Lately Apple’s numbers have been pretty good, and that’s partly why it has reached a trillion dollars, but for how long? What is real about the stock price? As it is a fluctuating value, today it can be a trillion and tomorrow 500,000 million, half.
The value of Apple will depend and much of its results
It is not a static price, nor is it the price of the rest of the listed companies. All investors know this, and that is why they buy shares of companies with good results, in order to sell them for more than they cost them. That generates even more demand and higher price, a classic bubble.
Currently there are many technology companies, even small startups, whose value rises like foam. It is a fact slightly similar to what happened during the dotcom bubble back in the year 2000.
Obviously, that Apple is the company that has more value on the stock market has much merit, it outweighs Google, Facebook and other technological giants. However, do not get carried away by optimism.
The future value of the company’s shares will depend on the economic results that it presents.

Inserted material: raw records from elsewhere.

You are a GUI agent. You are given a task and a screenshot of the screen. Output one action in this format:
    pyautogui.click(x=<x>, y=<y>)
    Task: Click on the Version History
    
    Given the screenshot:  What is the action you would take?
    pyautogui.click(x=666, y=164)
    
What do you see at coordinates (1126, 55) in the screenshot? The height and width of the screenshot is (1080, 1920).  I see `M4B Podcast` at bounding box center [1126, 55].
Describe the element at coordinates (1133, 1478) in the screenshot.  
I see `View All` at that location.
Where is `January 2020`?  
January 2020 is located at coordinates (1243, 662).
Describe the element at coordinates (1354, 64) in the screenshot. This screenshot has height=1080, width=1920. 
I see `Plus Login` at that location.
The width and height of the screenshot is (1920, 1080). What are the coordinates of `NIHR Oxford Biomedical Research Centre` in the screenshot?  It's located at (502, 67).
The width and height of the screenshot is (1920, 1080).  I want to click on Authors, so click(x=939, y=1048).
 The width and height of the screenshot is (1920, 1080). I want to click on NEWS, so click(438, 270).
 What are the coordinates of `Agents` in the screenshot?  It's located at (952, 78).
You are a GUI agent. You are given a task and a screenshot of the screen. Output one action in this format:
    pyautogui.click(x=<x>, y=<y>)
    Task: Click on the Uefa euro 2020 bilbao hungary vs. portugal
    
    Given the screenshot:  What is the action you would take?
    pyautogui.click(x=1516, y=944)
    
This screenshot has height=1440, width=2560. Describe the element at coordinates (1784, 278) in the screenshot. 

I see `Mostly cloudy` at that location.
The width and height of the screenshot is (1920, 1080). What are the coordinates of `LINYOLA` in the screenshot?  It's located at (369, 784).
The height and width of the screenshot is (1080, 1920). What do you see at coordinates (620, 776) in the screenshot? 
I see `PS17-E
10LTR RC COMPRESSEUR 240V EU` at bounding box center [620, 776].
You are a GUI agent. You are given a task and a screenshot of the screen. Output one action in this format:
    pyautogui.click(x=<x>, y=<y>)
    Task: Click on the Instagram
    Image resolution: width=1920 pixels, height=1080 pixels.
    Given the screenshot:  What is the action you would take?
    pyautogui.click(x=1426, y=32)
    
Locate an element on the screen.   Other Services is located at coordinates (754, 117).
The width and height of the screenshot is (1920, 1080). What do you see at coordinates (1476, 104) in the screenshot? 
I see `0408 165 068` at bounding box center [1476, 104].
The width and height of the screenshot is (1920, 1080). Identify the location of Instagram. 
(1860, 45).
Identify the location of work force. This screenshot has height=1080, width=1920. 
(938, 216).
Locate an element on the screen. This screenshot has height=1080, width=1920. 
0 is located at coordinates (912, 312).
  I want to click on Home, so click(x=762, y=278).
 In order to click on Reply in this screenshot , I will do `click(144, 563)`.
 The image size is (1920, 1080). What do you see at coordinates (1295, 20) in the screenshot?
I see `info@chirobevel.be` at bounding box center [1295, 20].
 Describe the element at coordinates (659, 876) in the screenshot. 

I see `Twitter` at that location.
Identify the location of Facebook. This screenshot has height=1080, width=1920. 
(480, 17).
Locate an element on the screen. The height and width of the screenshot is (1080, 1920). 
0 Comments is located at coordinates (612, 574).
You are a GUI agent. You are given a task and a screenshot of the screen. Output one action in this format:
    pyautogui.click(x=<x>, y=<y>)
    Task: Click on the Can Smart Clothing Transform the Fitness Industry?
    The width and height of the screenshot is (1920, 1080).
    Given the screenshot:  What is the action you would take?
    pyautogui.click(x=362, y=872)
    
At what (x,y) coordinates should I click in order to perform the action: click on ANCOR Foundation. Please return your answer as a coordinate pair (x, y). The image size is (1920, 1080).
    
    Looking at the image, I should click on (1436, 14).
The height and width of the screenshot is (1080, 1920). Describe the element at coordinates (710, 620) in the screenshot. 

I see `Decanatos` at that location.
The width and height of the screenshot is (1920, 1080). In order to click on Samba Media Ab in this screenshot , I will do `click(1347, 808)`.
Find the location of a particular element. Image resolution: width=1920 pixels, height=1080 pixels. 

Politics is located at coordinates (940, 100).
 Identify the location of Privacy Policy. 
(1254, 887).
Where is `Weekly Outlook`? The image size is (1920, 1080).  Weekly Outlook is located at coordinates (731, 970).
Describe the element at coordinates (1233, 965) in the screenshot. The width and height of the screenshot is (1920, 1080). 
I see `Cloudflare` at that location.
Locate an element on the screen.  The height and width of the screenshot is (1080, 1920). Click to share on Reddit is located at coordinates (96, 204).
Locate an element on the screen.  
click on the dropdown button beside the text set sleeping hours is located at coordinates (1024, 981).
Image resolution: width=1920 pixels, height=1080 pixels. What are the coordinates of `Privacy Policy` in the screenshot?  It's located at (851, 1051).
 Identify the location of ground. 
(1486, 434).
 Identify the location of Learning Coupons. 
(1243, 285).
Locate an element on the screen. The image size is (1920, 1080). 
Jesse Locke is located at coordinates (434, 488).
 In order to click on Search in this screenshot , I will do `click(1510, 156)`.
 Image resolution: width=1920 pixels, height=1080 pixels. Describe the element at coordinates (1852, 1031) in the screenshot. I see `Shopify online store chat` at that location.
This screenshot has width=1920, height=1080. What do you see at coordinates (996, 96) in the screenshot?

Although this may seem obvious, it is well known that investors tend to overreact to these results, whether good or bad.
What does this mean? That if next year Apple presents bad results, with less iPhone sold -for example- you can leave half of your market capitalization in a single day, and nothing happens.
Apple wireless charger
Why a trillion dollars of capitalization does not translate into a trillion dollars in constant cash
Giving a spin to this news, if the value of the shares of a company depends on supply and demand, presumably it is impossible to convert its stock market capitalization into “cash”.
As an example shows: if tomorrow go on sale 100,000 million in shares of Apple, the price of them would collapse immediately.
It is the same reason why the fortune of the great millionaires does not have to be taken literally, because a good part of it depends on the price of shares of companies that are mostly theirs.
Jeff Bezos has a lot of money, no doubt, but part of his capital consists of Amazon shares that he can not sell, or that he can not sell at the price they currently have, as it would generate an excess supply and an immediate drop in prices.